- WHAT THIS TASK INVOLVES
Copy word for word the lines from the one containing "will tap(26, 170)." through the final line, including both.

- RAW DATA
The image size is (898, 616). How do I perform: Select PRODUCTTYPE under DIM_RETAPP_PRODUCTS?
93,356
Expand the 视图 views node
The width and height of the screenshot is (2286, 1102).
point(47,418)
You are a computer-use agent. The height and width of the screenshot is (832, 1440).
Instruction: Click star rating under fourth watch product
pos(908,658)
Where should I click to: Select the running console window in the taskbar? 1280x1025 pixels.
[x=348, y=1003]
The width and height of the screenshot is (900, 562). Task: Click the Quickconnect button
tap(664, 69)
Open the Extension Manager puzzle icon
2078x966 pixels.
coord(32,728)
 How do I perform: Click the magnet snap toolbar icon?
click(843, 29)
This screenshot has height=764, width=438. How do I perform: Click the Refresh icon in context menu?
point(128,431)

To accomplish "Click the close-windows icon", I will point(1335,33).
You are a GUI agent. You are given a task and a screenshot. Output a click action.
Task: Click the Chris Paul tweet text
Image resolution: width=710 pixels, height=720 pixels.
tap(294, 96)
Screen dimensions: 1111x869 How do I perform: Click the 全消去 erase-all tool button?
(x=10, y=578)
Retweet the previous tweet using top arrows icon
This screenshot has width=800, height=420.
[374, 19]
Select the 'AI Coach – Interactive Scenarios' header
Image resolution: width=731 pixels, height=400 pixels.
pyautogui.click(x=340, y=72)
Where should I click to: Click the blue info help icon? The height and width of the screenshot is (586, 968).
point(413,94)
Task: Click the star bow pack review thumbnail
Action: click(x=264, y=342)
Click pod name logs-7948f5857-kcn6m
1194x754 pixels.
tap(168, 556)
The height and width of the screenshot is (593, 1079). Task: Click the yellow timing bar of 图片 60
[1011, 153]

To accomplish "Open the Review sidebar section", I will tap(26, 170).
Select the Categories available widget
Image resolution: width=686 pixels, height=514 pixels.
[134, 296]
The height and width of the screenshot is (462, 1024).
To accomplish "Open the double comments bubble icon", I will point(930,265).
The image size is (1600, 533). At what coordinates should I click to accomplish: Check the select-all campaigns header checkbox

- RESULT OF THE EXERCISE
To accomplish "Open the Review sidebar section", I will tap(26, 170).
Select the Categories available widget
Image resolution: width=686 pixels, height=514 pixels.
[134, 296]
The height and width of the screenshot is (462, 1024).
To accomplish "Open the double comments bubble icon", I will point(930,265).
The image size is (1600, 533). At what coordinates should I click to accomplish: Check the select-all campaigns header checkbox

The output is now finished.